If we can work on those three dimensions, we can improve our well-being, [and] it also connects with higher levels of success at work.

Isaac: I was hoping we might [conclude with] some work that you’ve done on the importance of using those vacation days. You’ve shown it: taking vacation makes you better at your job. Yet from 2000 to 2015, Americans are taking roughly a third less vacation, right?

Michelle: Yeah, they leave something like billions of dollars of vacation days on the table. I encourage everyone, take your vacation! If there’s ever a fear in your mind that says, “I can’t really get away,” don’t listen to any of that. The reason vacation is so powerful is that if you do it right, mentally disconnecting from work, you’re giving your brain a break. And our brain needs that break in order to come back stronger and better.
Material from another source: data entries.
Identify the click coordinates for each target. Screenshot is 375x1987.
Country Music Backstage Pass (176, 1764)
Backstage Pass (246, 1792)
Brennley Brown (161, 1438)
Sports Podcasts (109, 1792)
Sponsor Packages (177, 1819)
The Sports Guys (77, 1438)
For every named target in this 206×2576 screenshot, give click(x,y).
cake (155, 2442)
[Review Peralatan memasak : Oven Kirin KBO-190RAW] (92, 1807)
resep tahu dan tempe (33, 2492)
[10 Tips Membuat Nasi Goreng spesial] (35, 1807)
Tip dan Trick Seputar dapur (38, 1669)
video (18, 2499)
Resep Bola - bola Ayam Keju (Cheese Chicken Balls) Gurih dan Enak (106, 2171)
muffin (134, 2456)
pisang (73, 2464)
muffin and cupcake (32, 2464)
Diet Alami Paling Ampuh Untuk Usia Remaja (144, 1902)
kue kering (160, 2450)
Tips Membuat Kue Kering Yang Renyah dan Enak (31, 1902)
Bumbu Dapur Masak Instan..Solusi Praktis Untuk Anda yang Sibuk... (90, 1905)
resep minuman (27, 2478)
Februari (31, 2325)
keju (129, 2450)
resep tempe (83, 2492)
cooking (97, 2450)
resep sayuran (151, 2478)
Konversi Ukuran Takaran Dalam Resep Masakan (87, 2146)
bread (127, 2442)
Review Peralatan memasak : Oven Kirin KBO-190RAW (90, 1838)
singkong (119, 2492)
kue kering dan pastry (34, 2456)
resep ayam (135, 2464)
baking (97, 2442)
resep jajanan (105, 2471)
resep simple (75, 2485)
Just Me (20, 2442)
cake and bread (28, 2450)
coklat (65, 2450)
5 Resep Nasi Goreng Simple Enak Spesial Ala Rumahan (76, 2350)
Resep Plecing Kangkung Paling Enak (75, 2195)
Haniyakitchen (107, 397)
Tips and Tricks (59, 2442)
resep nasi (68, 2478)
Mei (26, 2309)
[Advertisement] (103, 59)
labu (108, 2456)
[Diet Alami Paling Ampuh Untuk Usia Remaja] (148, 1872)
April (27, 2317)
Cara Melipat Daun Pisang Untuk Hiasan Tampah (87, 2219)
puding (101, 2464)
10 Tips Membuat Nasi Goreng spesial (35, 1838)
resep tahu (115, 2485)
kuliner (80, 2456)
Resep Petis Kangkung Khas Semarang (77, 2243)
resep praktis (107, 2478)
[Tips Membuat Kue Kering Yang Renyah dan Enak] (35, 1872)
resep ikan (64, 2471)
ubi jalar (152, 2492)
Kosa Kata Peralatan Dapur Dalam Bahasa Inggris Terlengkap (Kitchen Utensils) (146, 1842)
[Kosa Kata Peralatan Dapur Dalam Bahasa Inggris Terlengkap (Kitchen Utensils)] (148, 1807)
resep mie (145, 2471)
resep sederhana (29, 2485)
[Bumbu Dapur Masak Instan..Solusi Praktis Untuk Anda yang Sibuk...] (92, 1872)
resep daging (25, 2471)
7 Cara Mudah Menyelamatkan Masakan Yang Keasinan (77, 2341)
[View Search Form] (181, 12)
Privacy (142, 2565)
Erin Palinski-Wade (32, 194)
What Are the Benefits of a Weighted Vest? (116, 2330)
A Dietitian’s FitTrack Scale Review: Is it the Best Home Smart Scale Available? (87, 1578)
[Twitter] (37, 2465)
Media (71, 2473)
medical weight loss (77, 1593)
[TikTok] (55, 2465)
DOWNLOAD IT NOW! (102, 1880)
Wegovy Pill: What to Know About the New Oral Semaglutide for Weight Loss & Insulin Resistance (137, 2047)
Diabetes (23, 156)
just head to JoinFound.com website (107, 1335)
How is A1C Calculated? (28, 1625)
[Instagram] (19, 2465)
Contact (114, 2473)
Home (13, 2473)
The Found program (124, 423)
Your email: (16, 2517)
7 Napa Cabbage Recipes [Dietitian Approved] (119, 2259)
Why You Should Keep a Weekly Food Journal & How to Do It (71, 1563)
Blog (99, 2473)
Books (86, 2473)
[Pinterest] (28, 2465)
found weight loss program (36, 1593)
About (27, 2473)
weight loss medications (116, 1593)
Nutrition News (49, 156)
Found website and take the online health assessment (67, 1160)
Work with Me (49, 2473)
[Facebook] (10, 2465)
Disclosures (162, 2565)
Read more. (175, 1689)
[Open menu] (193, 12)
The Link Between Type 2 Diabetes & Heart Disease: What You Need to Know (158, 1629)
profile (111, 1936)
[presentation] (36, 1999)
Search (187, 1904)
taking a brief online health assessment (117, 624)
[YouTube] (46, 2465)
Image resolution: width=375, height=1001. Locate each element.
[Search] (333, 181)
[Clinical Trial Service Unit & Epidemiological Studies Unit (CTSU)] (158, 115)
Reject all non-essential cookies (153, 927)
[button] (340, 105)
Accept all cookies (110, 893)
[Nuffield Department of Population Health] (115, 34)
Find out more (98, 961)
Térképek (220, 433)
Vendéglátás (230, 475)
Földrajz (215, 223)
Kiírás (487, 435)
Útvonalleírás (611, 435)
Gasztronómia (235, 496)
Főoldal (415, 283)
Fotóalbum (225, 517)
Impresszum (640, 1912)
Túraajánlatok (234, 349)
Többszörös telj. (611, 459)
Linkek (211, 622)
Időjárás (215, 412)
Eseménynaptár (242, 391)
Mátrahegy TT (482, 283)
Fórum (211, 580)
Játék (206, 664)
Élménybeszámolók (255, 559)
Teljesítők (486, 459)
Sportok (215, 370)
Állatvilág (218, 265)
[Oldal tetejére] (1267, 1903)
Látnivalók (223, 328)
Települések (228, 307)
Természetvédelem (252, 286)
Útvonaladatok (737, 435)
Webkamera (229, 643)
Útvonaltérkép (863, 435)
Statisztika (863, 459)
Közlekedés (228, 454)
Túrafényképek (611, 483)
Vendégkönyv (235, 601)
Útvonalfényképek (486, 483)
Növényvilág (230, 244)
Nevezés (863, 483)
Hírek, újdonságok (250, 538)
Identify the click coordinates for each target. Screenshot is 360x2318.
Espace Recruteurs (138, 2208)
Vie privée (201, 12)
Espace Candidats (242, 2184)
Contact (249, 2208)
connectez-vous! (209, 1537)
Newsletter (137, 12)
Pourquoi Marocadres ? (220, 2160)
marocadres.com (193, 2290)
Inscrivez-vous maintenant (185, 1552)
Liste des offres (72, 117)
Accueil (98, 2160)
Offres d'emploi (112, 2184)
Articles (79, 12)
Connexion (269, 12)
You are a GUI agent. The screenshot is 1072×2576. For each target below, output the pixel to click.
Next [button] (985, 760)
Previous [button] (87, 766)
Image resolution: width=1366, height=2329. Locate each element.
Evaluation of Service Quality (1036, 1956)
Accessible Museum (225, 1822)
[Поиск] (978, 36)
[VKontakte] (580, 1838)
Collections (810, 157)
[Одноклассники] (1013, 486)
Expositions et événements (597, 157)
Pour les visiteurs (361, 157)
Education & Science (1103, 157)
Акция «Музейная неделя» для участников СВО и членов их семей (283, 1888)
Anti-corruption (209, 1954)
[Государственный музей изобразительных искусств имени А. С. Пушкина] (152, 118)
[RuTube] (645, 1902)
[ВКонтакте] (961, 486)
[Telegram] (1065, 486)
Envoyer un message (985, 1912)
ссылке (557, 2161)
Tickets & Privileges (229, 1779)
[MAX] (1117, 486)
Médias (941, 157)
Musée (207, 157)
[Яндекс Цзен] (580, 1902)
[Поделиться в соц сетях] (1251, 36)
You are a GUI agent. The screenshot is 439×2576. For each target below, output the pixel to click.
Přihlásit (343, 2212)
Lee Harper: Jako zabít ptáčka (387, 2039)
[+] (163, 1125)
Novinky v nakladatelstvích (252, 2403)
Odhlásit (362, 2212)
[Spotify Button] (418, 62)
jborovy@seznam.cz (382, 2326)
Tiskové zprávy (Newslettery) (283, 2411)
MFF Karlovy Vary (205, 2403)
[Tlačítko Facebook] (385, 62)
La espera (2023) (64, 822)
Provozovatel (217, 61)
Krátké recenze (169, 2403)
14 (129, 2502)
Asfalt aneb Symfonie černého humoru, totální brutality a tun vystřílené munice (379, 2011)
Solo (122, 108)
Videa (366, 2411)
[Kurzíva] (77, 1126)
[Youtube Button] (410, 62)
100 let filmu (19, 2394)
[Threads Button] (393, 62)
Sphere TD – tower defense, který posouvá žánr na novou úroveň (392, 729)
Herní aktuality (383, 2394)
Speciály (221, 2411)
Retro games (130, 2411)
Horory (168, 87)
Our research finds that if you take a full vacation load over the course of your year, you’re significantly more likely to get a promotion. You’re more likely to get a raise. We found, in particular, that those folks who took 11 or more vacation days came back with a 30% greater likelihood of achieving those positive outcomes. So please, take your vacation days. Actually, when I go on vacation, on my email autoresponder I share a link to that Harvard Business Review article that we wrote, “The Data-Driven Case for Vacation.” And I’ve gotten more positive responses from people from that email than anything else I send out.

 

This conversation has been edited and condensed.